[To do]
The answer is a stretch of the material below, returned exactly: the line containing "Thehannahklein Sexy (5 Photos) (43, 1352)", the line containing "NO.1 (939, 2171)", and all lines between.

Extracted information START

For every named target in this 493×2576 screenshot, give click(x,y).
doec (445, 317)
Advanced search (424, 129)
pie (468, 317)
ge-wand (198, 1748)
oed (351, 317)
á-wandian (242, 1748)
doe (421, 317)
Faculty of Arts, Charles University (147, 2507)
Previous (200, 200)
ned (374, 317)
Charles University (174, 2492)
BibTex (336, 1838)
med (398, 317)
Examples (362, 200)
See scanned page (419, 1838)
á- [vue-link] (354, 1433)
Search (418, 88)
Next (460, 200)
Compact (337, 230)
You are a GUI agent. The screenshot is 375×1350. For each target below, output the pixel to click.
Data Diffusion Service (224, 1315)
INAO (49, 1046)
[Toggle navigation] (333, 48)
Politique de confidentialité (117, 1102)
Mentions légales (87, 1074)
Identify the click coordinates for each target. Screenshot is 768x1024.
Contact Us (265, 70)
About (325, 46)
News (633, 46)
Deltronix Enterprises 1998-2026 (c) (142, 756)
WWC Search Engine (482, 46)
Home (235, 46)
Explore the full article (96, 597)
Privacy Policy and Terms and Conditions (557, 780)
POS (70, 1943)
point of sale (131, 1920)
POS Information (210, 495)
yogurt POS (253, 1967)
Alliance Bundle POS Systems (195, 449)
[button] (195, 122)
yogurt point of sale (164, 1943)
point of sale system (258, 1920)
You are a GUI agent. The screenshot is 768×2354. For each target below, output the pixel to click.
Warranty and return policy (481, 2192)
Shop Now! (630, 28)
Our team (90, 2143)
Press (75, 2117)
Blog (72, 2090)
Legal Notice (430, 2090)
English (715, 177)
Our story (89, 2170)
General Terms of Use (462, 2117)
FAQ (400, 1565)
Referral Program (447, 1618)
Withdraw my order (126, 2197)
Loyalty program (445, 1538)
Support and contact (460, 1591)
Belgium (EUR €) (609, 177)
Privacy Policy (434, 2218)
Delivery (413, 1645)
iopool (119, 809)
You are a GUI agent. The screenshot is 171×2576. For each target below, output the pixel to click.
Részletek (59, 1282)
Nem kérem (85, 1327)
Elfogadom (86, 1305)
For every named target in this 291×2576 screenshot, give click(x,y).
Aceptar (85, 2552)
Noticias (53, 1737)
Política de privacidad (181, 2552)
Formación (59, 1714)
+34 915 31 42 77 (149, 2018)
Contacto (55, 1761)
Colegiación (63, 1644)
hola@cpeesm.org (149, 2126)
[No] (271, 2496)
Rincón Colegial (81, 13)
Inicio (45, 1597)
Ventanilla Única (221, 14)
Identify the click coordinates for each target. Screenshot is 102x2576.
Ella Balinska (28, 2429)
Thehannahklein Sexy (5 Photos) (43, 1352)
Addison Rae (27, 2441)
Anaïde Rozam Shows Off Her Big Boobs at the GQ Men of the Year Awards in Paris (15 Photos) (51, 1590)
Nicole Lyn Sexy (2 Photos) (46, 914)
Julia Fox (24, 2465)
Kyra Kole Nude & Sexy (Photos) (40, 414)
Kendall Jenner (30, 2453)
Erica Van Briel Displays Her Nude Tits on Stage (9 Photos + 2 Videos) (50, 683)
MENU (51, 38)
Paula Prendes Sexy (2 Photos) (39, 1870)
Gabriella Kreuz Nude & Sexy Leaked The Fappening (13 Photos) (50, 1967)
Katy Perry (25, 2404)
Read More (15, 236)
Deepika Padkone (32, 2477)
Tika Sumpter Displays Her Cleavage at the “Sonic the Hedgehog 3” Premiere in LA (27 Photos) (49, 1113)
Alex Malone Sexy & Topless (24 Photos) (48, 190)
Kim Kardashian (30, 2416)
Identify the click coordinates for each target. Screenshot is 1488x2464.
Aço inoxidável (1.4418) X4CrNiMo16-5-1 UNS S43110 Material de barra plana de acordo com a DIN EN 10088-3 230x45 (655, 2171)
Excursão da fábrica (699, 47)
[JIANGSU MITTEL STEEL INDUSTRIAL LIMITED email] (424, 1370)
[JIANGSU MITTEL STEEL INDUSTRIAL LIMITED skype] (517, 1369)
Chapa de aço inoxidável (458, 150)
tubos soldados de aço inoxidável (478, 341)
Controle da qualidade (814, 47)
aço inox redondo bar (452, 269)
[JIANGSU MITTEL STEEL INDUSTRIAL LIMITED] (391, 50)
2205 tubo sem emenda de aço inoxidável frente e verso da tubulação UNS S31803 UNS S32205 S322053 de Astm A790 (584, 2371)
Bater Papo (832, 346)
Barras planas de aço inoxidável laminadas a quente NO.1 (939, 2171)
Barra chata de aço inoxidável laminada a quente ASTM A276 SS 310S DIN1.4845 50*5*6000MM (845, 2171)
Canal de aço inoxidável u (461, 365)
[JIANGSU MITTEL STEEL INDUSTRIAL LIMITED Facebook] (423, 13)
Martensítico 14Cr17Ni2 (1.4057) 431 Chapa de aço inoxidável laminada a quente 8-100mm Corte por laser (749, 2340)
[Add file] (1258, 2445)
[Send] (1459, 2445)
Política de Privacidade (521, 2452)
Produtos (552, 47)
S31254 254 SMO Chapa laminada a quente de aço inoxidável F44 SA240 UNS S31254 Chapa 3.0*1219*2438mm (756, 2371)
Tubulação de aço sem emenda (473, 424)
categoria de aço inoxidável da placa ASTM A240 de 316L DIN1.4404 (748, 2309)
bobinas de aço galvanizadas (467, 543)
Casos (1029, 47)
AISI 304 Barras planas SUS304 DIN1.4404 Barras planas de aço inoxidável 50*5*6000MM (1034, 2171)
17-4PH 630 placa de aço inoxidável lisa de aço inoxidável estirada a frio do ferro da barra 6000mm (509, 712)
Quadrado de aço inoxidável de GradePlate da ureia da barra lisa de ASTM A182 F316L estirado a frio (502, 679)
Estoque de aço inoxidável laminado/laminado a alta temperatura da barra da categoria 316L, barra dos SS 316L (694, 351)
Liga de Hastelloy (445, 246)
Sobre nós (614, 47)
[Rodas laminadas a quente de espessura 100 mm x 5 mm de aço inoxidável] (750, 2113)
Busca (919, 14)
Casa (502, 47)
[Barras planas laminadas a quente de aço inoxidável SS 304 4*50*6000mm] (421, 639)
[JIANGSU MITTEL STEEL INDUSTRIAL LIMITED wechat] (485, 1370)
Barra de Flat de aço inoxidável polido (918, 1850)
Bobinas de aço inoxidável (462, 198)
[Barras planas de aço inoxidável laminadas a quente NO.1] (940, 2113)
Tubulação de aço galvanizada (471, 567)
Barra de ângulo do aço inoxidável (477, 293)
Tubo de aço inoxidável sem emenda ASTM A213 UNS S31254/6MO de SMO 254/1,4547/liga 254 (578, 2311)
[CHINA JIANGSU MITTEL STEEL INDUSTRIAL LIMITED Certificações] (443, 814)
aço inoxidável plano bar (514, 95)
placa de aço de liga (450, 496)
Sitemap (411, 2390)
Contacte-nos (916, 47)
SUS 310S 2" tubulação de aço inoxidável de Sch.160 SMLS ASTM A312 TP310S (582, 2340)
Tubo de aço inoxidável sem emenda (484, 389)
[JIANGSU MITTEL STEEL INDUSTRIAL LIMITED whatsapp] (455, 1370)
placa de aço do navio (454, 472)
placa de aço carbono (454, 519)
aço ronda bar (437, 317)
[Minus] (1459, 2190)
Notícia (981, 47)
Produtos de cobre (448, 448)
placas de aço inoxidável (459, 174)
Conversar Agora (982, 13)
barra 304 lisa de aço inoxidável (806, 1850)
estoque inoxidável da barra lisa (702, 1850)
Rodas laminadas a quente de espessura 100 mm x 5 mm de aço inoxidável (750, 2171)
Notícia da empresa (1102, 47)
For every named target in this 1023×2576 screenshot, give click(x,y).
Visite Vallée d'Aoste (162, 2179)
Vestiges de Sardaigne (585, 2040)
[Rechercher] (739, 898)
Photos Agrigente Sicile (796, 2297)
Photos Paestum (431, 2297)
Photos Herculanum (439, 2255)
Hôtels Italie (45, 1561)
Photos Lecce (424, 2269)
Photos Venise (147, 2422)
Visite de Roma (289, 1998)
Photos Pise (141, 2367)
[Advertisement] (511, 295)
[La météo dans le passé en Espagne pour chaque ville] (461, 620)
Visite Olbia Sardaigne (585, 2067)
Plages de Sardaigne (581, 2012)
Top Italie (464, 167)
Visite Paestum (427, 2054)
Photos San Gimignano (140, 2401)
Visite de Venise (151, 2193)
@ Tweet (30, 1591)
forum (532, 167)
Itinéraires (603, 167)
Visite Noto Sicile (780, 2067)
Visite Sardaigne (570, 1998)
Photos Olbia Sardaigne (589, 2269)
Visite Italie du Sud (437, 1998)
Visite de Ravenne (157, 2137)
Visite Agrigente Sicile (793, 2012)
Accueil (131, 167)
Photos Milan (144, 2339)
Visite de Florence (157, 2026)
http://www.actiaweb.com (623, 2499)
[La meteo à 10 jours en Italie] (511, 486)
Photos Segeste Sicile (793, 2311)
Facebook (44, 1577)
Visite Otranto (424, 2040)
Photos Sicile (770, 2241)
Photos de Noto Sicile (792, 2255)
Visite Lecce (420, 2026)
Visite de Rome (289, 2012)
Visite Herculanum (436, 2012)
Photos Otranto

Extracted information END

[Task output]
Thehannahklein Sexy (5 Photos) (43, 1352)
Addison Rae (27, 2441)
Anaïde Rozam Shows Off Her Big Boobs at the GQ Men of the Year Awards in Paris (15 Photos) (51, 1590)
Nicole Lyn Sexy (2 Photos) (46, 914)
Julia Fox (24, 2465)
Kyra Kole Nude & Sexy (Photos) (40, 414)
Kendall Jenner (30, 2453)
Erica Van Briel Displays Her Nude Tits on Stage (9 Photos + 2 Videos) (50, 683)
MENU (51, 38)
Paula Prendes Sexy (2 Photos) (39, 1870)
Gabriella Kreuz Nude & Sexy Leaked The Fappening (13 Photos) (50, 1967)
Katy Perry (25, 2404)
Read More (15, 236)
Deepika Padkone (32, 2477)
Tika Sumpter Displays Her Cleavage at the “Sonic the Hedgehog 3” Premiere in LA (27 Photos) (49, 1113)
Alex Malone Sexy & Topless (24 Photos) (48, 190)
Kim Kardashian (30, 2416)
Identify the click coordinates for each target. Screenshot is 1488x2464.
Aço inoxidável (1.4418) X4CrNiMo16-5-1 UNS S43110 Material de barra plana de acordo com a DIN EN 10088-3 230x45 (655, 2171)
Excursão da fábrica (699, 47)
[JIANGSU MITTEL STEEL INDUSTRIAL LIMITED email] (424, 1370)
[JIANGSU MITTEL STEEL INDUSTRIAL LIMITED skype] (517, 1369)
Chapa de aço inoxidável (458, 150)
tubos soldados de aço inoxidável (478, 341)
Controle da qualidade (814, 47)
aço inox redondo bar (452, 269)
[JIANGSU MITTEL STEEL INDUSTRIAL LIMITED] (391, 50)
2205 tubo sem emenda de aço inoxidável frente e verso da tubulação UNS S31803 UNS S32205 S322053 de Astm A790 (584, 2371)
Bater Papo (832, 346)
Barras planas de aço inoxidável laminadas a quente NO.1 (939, 2171)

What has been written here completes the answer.